In 2016, CDC funded 61 state and local health departments to implement comprehensive HIV prevention programs, including partner services. CDC analyzed HIV partner services client-level data in the National HIV Prevention Program Monitoring and Evaluation system submitted by 59 health departments. Data were stratified by age group, gender, U.S. Census region,§ HIV prevalence,¶ and priority population (i.e., MSM, transgender persons, persons who inject drugs, heterosexual males, and heterosexual females).** An index patient is eligible for partner services if he or she is living within the jurisdiction at the time of report. Named partners are eligible for partner services if there is enough information to potentially locate and notify them of their exposure to HIV. Partners with newly diagnosed HIV infection are defined as those who test positive for HIV through partner services–initiated HIV testing and have no evidence of a previous HIV diagnosis reported to the health department surveillance system; recorded in a laboratory report, medical record, or other available data source (e.g., partner services database or records of previous treatment for HIV infection); or recorded in a patient self-report. Partners with a previous diagnosis of HIV infection are those who test positive and have evidence of a previous HIV diagnosis. Data on index patients and partners were extracted from two databases that did not link the race/ethnicity of index patients and partners. Thus, black partners included in this analysis could have been named by index patients of any race/ethnicity. Data on behavioral risk factors used to define the priority population were required for HIV-positive persons and optional for HIV-negative persons. The key outcomes for this analysis include the percentage of black index patients who were interviewed for partner services, HIV status, and the HIV positivity rate among black partners named during the partner services interviews.

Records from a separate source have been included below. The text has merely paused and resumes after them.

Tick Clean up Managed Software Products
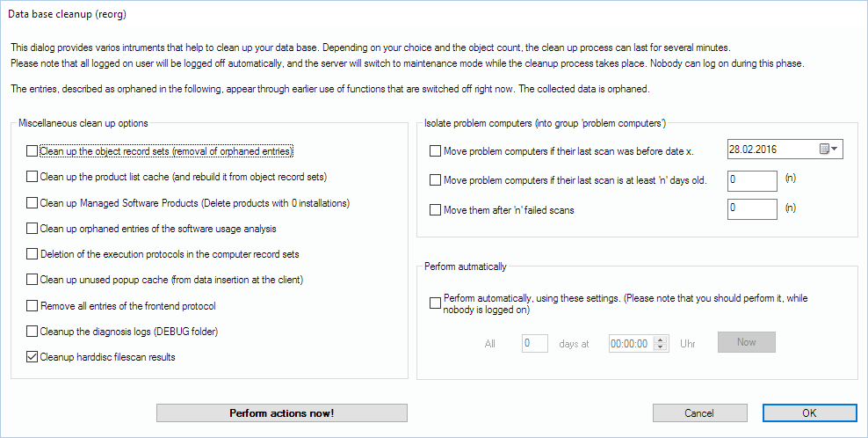Image resolution: width=868 pixels, height=438 pixels. tap(33, 203)
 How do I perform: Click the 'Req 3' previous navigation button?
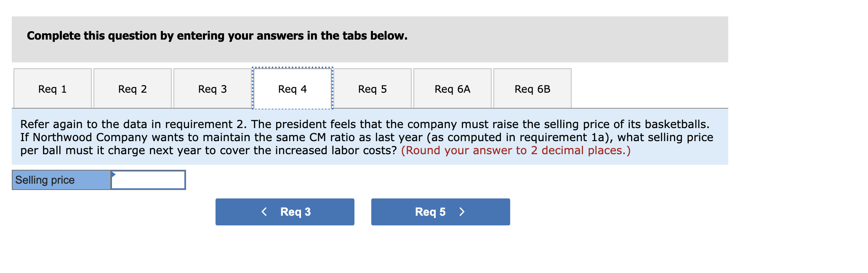pos(285,212)
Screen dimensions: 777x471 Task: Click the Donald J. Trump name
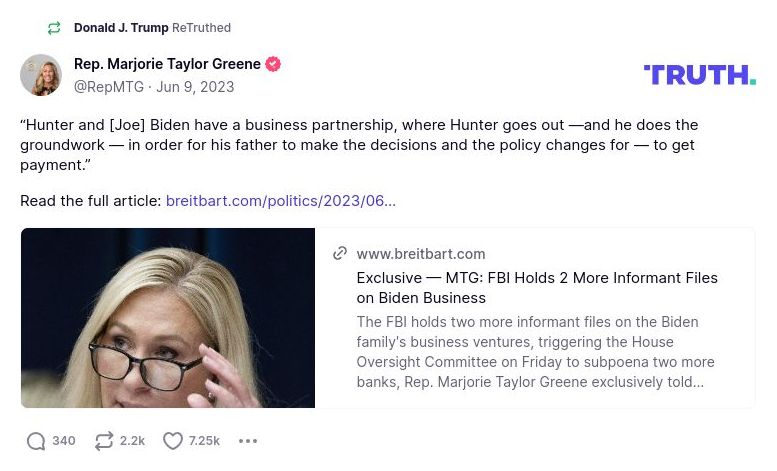pos(120,28)
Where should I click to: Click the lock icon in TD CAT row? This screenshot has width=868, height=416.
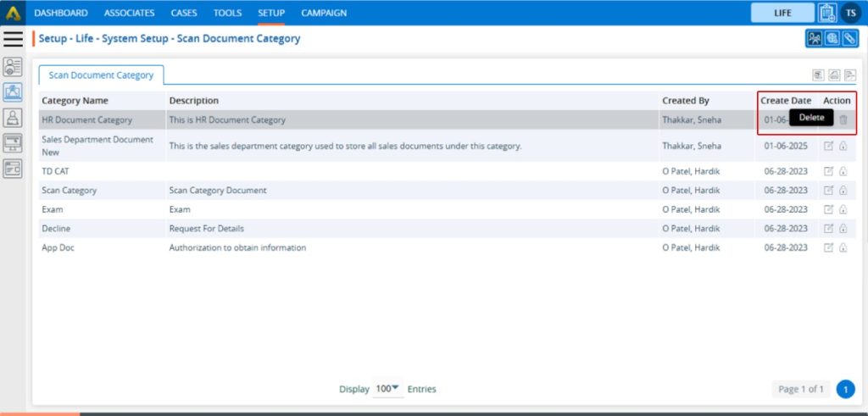point(843,171)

Overall, 49,266 index patients were identified as potential candidates for partner services in 2016, including 21,191 (43.0%) who were black (Table 1). The percentage of interviews of black index patients by partner services were higher among those aged 13–19 years (80.6%); females (76.4%); persons residing in the Northeast (80.5%) (excluding U.S. dependent areas); persons residing in low HIV prevalence areas (88.6%), and heterosexual women (92.7%). Among priority populations, percentages of interviews among black index patients by partner services exceeded 90% among heterosexual women (92.7%), heterosexual men (91.5%), and MSM (90.3%); the lowest percentages of interviews among black index patients occurred among those who inject drugs (86.5%) and transgender patients (79.6%).
Among 27,779 partners named by index patients in 2016, a total of 11,088 (39.9%) were black (Table 2). Among named partners who were black, 77.7% (8,616) were notified of their potential HIV exposure. Among partners who were notified, 4,080 (47.4%) were tested for HIV infection. The highest percentages of testing occurred among black partners aged 13–19 years (64.9%); females (60.4%); residents of the Northeast (50.4%); residents of low HIV prevalence areas (72.7%); and heterosexual men (68.4%).
Among black partners tested in 2016, 16.9% received a new diagnosis of HIV infection. Newly diagnosed HIV positivity among black partners was higher among persons aged ≥50 years (29.0%); males (17.0%); those residing in the Midwest (23.4%) (excluding U.S. dependent areas); persons residing in medium and medium–low prevalence areas (28.3% and 28.6%, respectively); transgender persons (37.5%); and MSM (36.8%). Among black partners tested, the percentage with previously diagnosed HIV infection was 8.8%. The prevalence of previously diagnosed HIV infection among black partners tested was higher among persons aged 20–29 years (10.0%); males (9.0%); persons residing in the South (10.3%); persons residing in low prevalence areas (18.8%); and heterosexual men (21.4%). Among black MSM partners, 60.3% were tested for HIV.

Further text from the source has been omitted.